Al escuchar los primeros bostezos de la tierra se hizo un silencio casi místico entre los habitantes de Europsia, que contuvieron la respiración al unísono como si fueran a recibir un golpe seco. Las calles temblaron y el estremecimiento del aire agrietó las aceras y los arcenes. A las ciudades se les abrieron las carnes ante los ojos de los hombres, como si el tiempo cabalgase por sus calles con toda la fuerza de los siglos, desbrozando el paisaje a su paso.

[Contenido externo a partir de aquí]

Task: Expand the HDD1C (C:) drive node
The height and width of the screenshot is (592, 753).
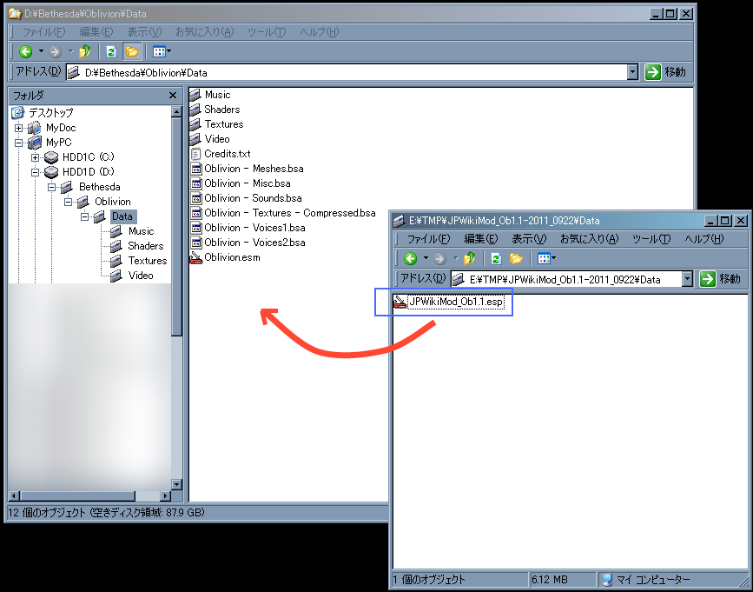Action: pyautogui.click(x=36, y=157)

Los oficinistas, los albañiles y los banqueros. También los tenderos y los políticos. Los policías, los agentes de bolsa y todos los mendigos. El conjunto de los desempleados. Todas las gentes de Europsia cerraron los ojos al mismo tiempo sintiendo el terremoto en sus adentros. Fuera del escondite de su párpados pasaron tan sólo unas décimas de segundo en que los relojes internos del mundo se volvieron locos, deteniéndose mientras desfilaban siglos enteros entre sus manillas.

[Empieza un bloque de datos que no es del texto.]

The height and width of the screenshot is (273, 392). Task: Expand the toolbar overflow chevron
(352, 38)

Tras esos momentos la tierra dejó de estremecerse. Y los habitantes de Europsia relajaron sus pestañas y sus ceños contenidos. Temerosos, sacaron sus miradas de dentro de sí mismos preparados para el horror del después. Un segundo de absoluto silencio precedió a otro, y éste a su vez a otro, y luego a otro. Nadie corría ni gritaba, no se escuchaban gritos desgarrados de dolor. En esa mudez casi meditativa los europsianos abandonaron los edificios y salieron a la calle, reuniéndose todos ante el Parlamento, donde sus líderes estaban reunidos para discutir el futuro de todo el continente.
Despacio, pisando con cuidado el mundo, los niños salieron de las escuelas y los oficinistas abandonaron sus edificios de cristal. Mientras, los obreros salían de sus fábricas y los desempleados permanecían donde estaban antes del terremoto. Así, ríos de gente silenciosa tomaron las calles, guiados por un instinto de manada primario, por una necesidad de estar pegados, de sentir el tacto de otra piel para saberse de este mundo.

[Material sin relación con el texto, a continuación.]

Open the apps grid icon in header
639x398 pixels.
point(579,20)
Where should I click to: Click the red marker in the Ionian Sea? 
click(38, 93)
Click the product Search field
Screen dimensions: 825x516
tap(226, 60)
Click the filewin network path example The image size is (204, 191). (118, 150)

Cuando todos hubieron salido, los millones de europsianos levantaron su mirada para ver el continente como si fueran uno sólo. Cuál fue su sorpresa al ver los rascacielos de sus ciudades todavía en pie, sí, pero arqueados como si fueran sauces vencidos por sus propias ramas.También las farolas y la señales de tráfico habían quedado en ese estado. Y los árboles se doblaron de igual modo. Todo permanecía inclinado contra sus iguales, semejándose a una ciudad en miniatura dentro de una esfera de cristal que le viniese pequeña. En ese instante retumbó un crujido oxidado y se abrió la puerta del Parlamento, y los ilustres mandatarios salieron juntos para anunciar a la multitud congregada los nuevos tiempos. Al verlos, los europsianos, aún en silencio, bajaron sus miradas y se encontraron los unos a los otros. Entonces se dieron cuenta: todos se habían vuelto viejísimos. Menos un niño, que al verse rodeado de ancianos comenzó a llorar.